Une assemblée hétéroclite, donc. À se promener dans les allées, et à écouter les conversations, on avait quelque peine à se situer. Se trouvait-on dans une assemblée du Medef ou de la CGPME ? Il y avait un peu de cela.
Les premiers orateurs de la soirée n’ont rien fait pour dissiper cette impression : sur le registre du populisme, ils ont tous longuement brodé. Ce fut notamment le cas de l’écrivain Alexandre Jardin, qui tout au long d’une interminable intervention a dressé l’éloge des « faiseux » – sans que l’on comprenne bien de qui il parlait – pour faire la critique des partis politiques. « Renversez la table l’année prochaine ! Virez les jacobins ! »</em> s’est-il écrié en conclusion de son discours touffu.
Quand son tour est venu, Emmanuel Macron a lui-même joué des mêmes effets populistes chics.
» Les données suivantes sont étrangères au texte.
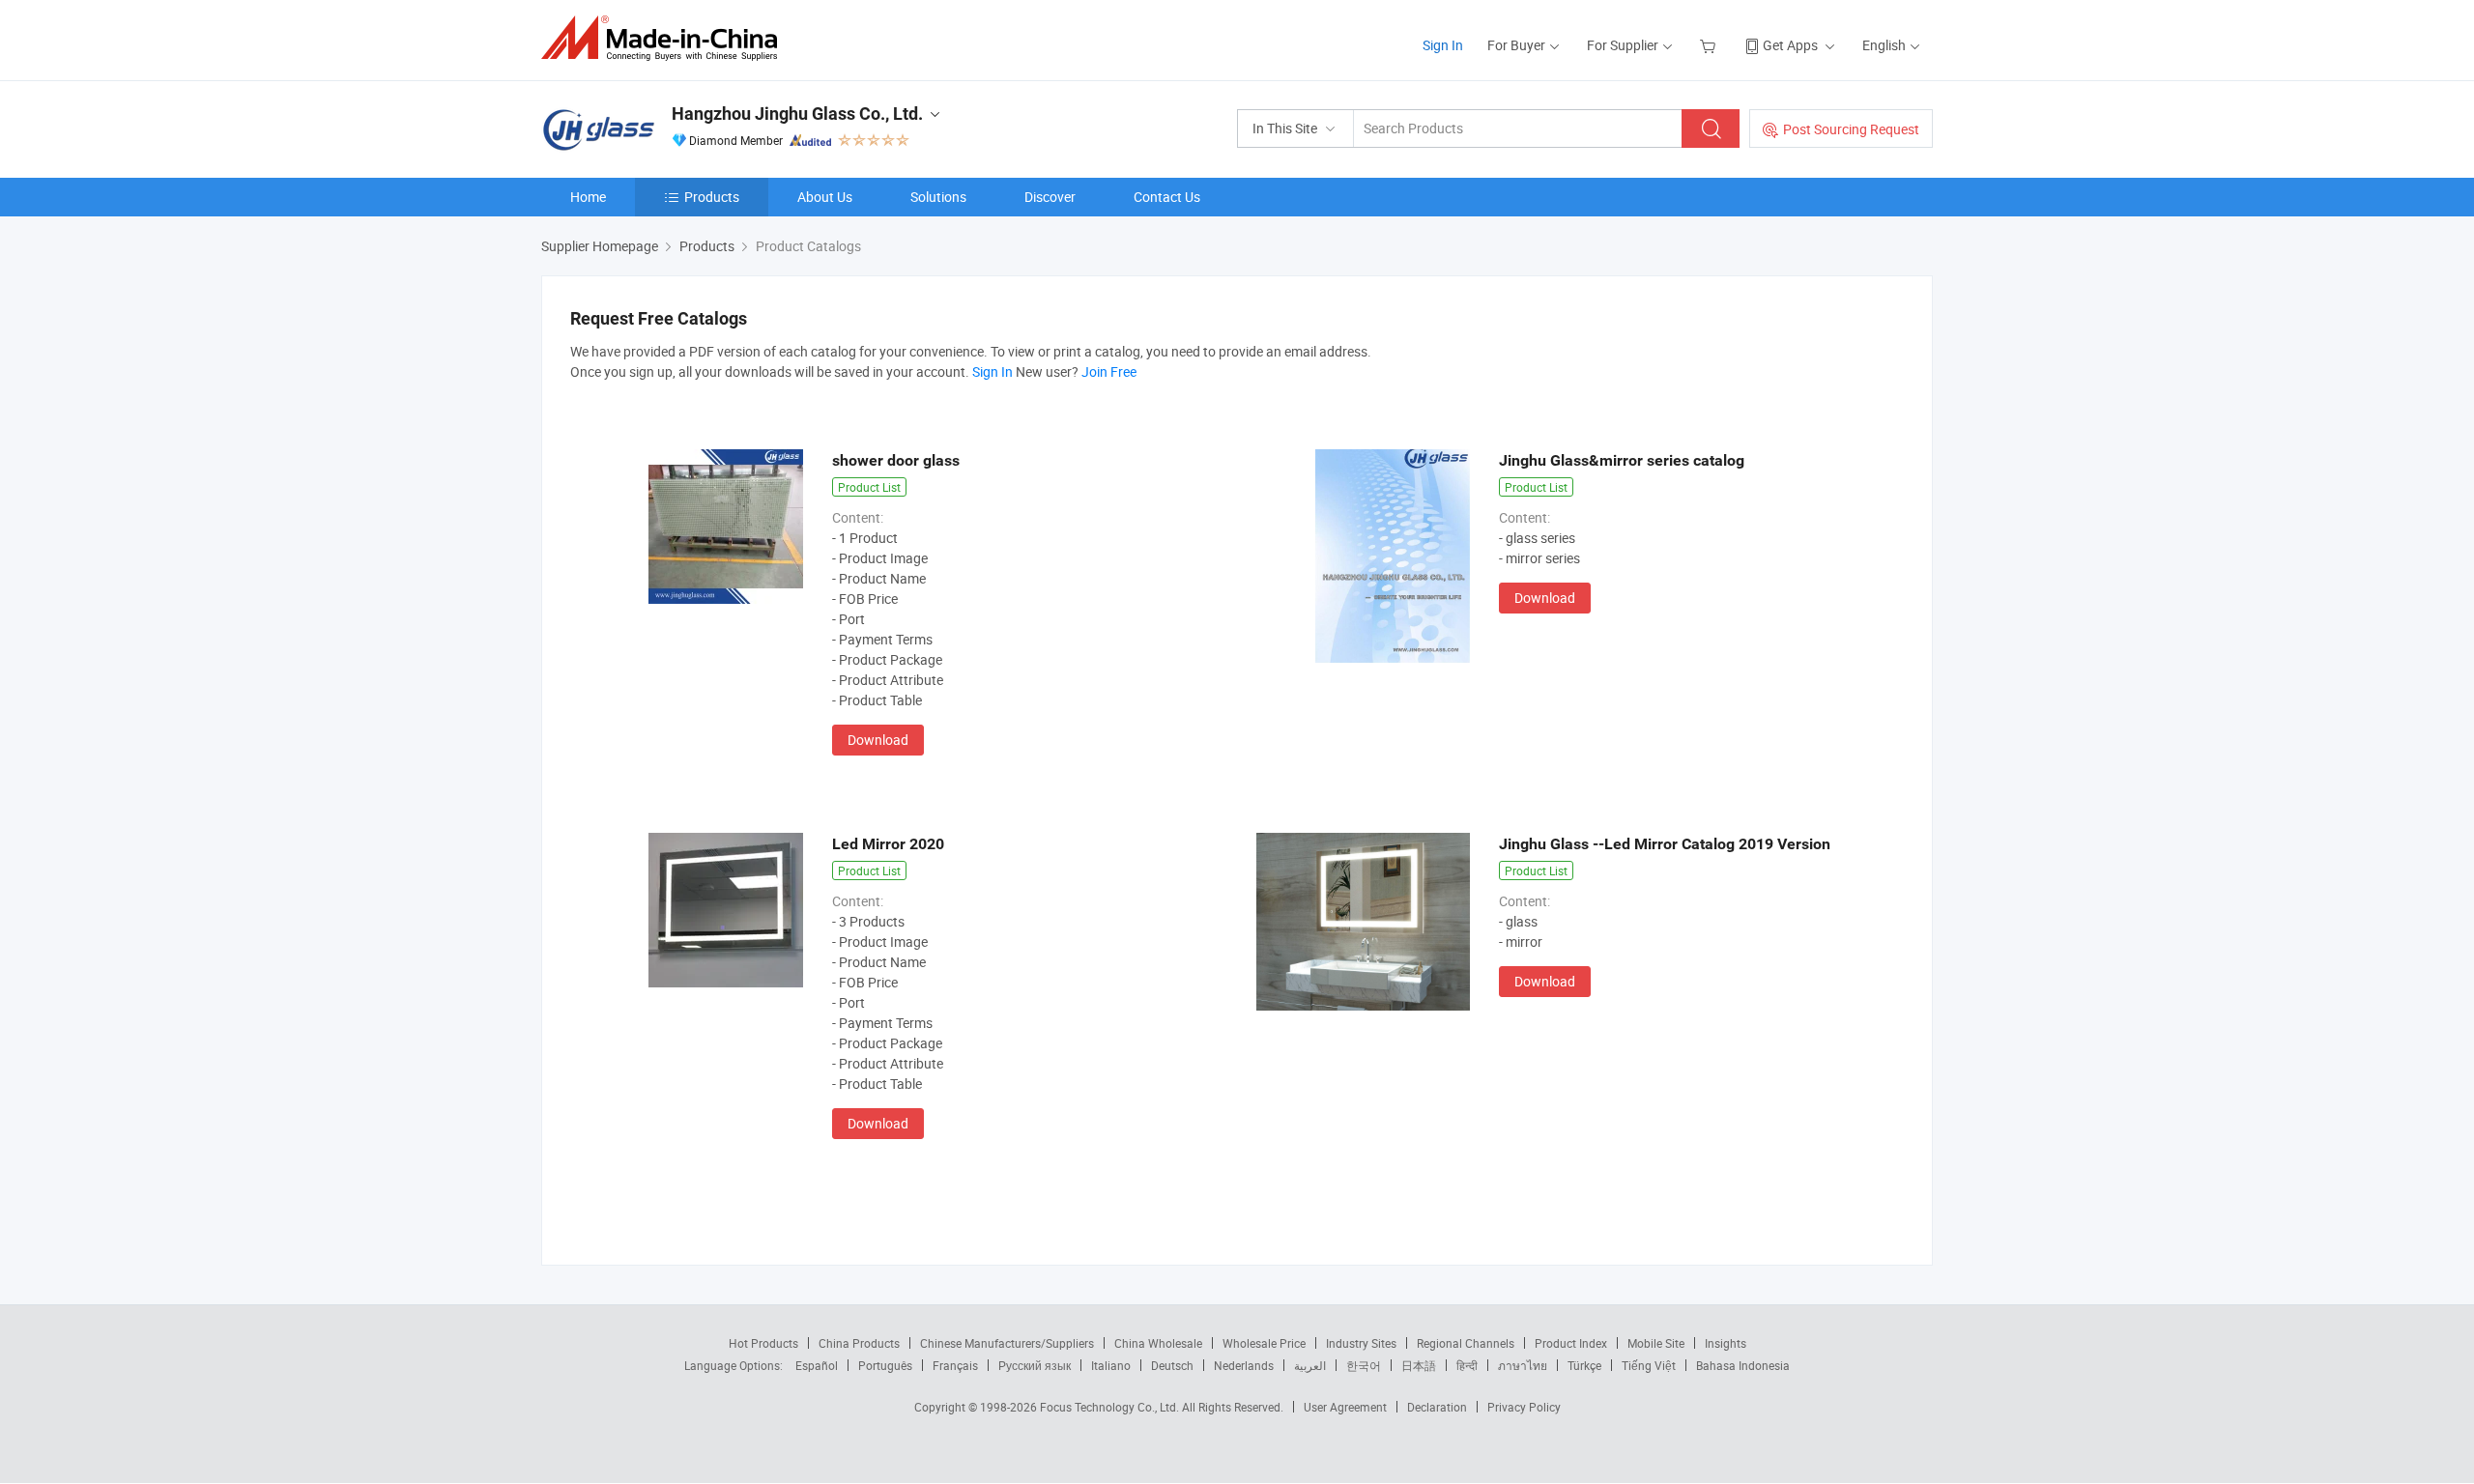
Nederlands (1244, 1365)
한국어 (1363, 1365)
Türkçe (1584, 1365)
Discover (1050, 196)
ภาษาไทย (1522, 1365)
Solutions (938, 196)
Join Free (1108, 371)
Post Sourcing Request (1851, 129)
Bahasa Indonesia (1743, 1365)
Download (878, 739)
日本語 (1418, 1365)
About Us (824, 196)
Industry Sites (1361, 1343)
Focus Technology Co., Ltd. (1111, 1406)
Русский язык (1034, 1365)
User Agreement (1345, 1406)
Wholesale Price (1264, 1343)
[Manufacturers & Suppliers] (665, 38)
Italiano (1111, 1365)
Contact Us (1167, 196)
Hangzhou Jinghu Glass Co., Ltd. (797, 113)
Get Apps (1790, 45)
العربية (1310, 1365)
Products (711, 196)
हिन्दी (1467, 1365)
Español (816, 1365)
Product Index (1571, 1343)
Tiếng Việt (1649, 1365)
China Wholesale (1158, 1343)
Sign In (1443, 45)
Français (955, 1365)
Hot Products (763, 1343)
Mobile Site (1655, 1343)
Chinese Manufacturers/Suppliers (1007, 1343)
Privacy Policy (1524, 1406)
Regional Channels (1465, 1343)
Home (588, 196)
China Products (859, 1343)
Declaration (1437, 1406)
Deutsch (1172, 1365)
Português (885, 1365)
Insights (1725, 1343)
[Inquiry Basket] (1710, 45)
Usant sans cesse de formules imprécises ou floues, il a d’abord multiplié les phrases ronflantes, mais sans contenu concret. « Nous avons la ferme conviction que nous pouvons réformer le pays » ; « Il n’y a pas de plus belle chose que de servir, et en particulier de servir son pays » ; « Ce dont nous avons besoin, c’est d’une refondation » ; « Le moment est venu de faire des choix clairs » ; « Ce qu’il faut, c’est un souffle nouveau » ; « Nous sommes en train de vivre une grande transformation » ; « Ce n’est pas un rassemblement pour plaire, c’est un rassemblement pour faire ».
Certes, mais pour faire… quoi ? Et de quelle refondation la France a-t-elle besoin ? Quels sont ces choix clairs ? Concrètement, un souffle nouveau pourquoi ? Le ministre de l’économie n’a répondu à aucune de ces questions.
Lui, l’ex-associé gérant de la banque Rothschild et membre éminent de l’Inspection des finances, a donc semblé se dresser contre le « système », dont il est pourtant l’un des acteurs. Et puis surtout, il a insisté à plusieurs reprises sur ce qui est à l’évidence son idée-force – à l’image de ce qu’était son auditoire : son ambition, c’est de « dépasser les clivages » ; c’est de construire un mouvement « qui rassemble des hommes et des femmes de gauche, des hommes et des femmes de droite, et de la société civile » ; des hommes et des femmes dont le premier combat sera de « libérer le pays » ; de garantir « la liberté des entrepreneurs, des créateurs ».
Emmanuel Macron s’est donc mis en marche. Sans dire véritablement dans quelle direction il comptait aller. Tout juste a-t-il précisé que son mouvement aurait pour ambition d’élaborer d’ici à la fin de l’année « un plan de transformation du pays », sans rien dire de précis sur ce que ce plan pourrait prévoir.
En somme, c’est un populisme new-look qu’expérimente Emmanuel Macron. Car, dans sa longue histoire, la France a connu des variétés nombreuses de populisme. Il y a eu une version bonapartiste du populisme, à la mode Napoléon le Petit ; il y a eu une version de droite radicale, flirtant avec l'extrême droite, celle du boulangisme… Mais un populisme à la sauce CAC 40, jamais : c’est visiblement ce chemin escarpé qu’Emmanuel Macron tente pourtant d’emprunter.